Aslında sual “Nasıl davranmam lâzım?” değil; “Ne yapmam lâzımgelir?” tarzında olmalıydı. Biz bu sebeple ikincisinin cevabını veriyoruz. Ne yapması lâzım kardeşimizin? Kardeşimizin; “kardeşimiz” diyorum tâbiiyetini kabul ederek. ‘Tâbîdir.’ diye böyle söylüyorum. Değilse hacet namazını kılıp Allahû Tealâ’dan mürşidini sorması ve o mürşide mutlaka tâbî olması gerekir.

Sevgili kardeşlerim! Görevimiz başka insanların mutluluğunu sağlamaktır. Onların şu veya bu şekilde üzülmesine asla meydan vermemeliyiz. Böyle bir üzüntüye biz asla sebebiyet vermemeliyiz. Bizler bütün insanlara Allah’ın yardımını ulaştırmakla vazifeli olan bir grubuz.

Sevgili kardeşlerim! Konuşan bu devrin imamı. Öyleyse Allahû Tealâ’nın dizaynına dikkatle bakın. Herkes Allah'a ulaşmayı dilemeye mecburdur; Kur’ân-ı Kerim bunu emreder.

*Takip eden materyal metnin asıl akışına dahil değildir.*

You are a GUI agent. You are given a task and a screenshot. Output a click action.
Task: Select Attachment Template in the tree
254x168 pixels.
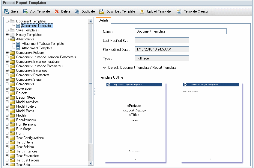click(37, 48)
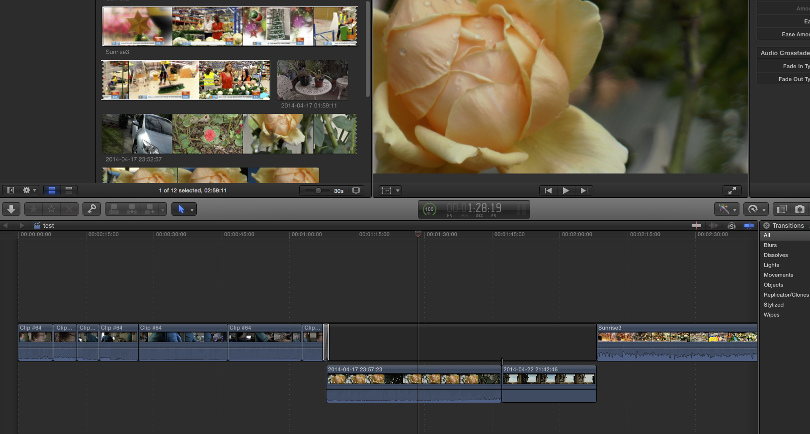Toggle snapping in the timeline
The width and height of the screenshot is (810, 434).
click(x=749, y=226)
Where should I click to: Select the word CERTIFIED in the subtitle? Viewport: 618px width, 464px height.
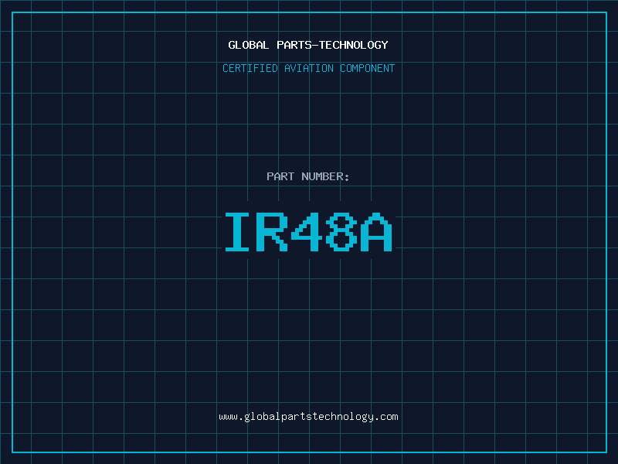click(x=251, y=68)
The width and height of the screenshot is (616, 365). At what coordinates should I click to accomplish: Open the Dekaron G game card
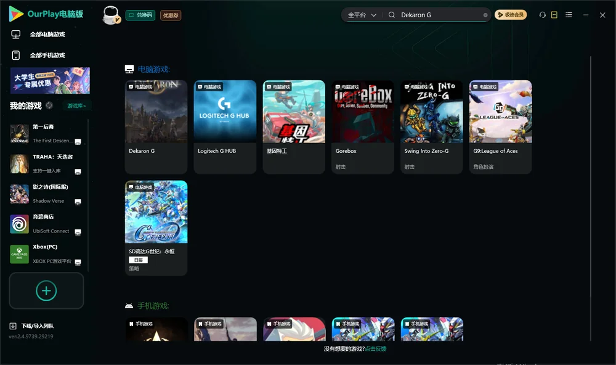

Herkes mürşidine tâbî olmaya mecburdur; Kur’ân-ı Kerim bunu emreder. Ruhunu, fizik bedenini, nefsini ve iradesini Allah’a teslim etmeye mecburdur; Allahû Tealâ bunu emreder. Ama daha o kişi Allah'a ulaşmayı dilediği andan itibaren 1. kat cennetin sahibidir. Mürşide tâbiiyet 2. kat cennetin sahibi kılar onu. Ruhunu Allah’a ulaştırması 3. kat cennetin sahibi kılar. Böylece fizik vücudun teslimi, nefsin teslimi, muhlis olmak ve iradeyi Allah’a teslim etmek 7. kat cennete kadar onu ulaştırır. Görüyorsunuz ki sevgili kardeşlerim; herşey Allah’ın kanunları altında cereyan ediyor. Allahû Tealâ Kur’ân-ı Kerim’de bunları açık ve kesin bir şekilde yazmış. Bu kadar mı? Hayır, İncil’de de yazmış. Bu kadar mı? Hayır, Tevrat’ta da yazmış.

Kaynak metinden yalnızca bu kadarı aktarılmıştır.